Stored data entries
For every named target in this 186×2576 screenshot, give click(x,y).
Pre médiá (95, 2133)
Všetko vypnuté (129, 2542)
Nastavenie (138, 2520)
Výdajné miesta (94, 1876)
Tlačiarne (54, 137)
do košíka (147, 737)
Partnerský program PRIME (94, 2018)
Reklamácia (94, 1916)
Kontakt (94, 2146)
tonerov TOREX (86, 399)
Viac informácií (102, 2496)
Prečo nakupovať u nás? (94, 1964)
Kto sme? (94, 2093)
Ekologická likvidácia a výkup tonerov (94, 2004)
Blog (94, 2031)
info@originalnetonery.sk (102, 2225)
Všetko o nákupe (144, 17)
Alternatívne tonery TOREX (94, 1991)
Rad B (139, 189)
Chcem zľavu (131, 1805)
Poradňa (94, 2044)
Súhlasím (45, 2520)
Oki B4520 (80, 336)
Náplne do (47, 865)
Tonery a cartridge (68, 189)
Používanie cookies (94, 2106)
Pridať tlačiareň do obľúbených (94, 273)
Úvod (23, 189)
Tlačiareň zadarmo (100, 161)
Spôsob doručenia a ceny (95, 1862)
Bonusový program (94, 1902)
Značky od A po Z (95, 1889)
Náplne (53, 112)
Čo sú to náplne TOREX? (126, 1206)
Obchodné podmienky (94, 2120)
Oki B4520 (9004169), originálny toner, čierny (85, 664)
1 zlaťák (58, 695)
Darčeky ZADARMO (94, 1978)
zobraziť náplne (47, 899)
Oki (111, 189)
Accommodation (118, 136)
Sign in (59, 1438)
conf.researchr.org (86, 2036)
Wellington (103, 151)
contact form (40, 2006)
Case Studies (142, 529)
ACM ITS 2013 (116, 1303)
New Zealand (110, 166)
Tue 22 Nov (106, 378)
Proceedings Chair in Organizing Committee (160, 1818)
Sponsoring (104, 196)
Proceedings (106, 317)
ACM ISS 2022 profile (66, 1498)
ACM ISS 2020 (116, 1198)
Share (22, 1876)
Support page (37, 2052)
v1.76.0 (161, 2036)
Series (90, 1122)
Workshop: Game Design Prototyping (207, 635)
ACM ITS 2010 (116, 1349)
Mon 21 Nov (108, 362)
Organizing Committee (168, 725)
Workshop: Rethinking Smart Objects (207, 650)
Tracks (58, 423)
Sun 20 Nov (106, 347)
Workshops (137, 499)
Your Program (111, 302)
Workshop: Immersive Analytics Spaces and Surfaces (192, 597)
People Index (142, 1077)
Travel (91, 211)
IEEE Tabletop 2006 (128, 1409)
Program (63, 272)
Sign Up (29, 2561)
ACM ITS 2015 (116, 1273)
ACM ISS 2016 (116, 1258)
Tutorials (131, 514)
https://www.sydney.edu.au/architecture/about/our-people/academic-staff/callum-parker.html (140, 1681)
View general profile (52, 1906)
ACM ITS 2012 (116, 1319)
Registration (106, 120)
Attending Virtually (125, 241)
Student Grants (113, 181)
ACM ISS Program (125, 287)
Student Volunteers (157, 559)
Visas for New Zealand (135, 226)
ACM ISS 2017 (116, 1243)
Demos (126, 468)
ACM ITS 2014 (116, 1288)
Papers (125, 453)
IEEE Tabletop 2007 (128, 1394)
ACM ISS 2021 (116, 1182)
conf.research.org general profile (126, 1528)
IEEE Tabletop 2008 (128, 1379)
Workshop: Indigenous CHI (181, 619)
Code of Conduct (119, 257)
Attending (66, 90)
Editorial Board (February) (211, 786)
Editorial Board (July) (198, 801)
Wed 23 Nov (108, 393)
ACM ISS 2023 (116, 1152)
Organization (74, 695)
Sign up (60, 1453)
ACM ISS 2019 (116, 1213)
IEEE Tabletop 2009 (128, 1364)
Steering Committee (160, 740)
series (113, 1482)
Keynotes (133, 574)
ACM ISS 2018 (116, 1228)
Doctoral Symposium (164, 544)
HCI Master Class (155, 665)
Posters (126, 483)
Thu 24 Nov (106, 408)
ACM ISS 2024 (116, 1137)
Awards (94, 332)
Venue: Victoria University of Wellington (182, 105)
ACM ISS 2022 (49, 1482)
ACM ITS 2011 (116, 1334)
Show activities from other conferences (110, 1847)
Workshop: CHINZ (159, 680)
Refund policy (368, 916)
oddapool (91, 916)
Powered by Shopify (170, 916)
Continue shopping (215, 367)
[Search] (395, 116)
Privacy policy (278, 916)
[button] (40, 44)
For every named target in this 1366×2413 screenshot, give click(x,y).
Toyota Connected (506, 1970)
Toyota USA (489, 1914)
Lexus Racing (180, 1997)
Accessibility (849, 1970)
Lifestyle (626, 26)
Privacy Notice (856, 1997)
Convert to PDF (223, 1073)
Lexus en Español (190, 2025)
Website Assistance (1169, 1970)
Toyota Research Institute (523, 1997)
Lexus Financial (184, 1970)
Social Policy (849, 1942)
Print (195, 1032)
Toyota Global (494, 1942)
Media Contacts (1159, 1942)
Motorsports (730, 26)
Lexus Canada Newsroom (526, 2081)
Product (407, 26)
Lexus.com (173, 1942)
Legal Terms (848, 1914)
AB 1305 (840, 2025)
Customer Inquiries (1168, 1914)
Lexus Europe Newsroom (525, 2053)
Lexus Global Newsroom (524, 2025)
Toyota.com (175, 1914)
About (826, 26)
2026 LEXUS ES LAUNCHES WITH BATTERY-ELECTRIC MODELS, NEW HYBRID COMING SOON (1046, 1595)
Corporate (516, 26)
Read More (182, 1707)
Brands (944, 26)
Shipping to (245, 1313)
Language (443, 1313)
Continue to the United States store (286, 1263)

** TASK DESCRIPTION **
Each line of the data above containing the string "click" is to be copied.

** WRITTEN ANSWER **
For every named target in this 186×2576 screenshot, give click(x,y).
For every named target in this 1366×2413 screenshot, give click(x,y).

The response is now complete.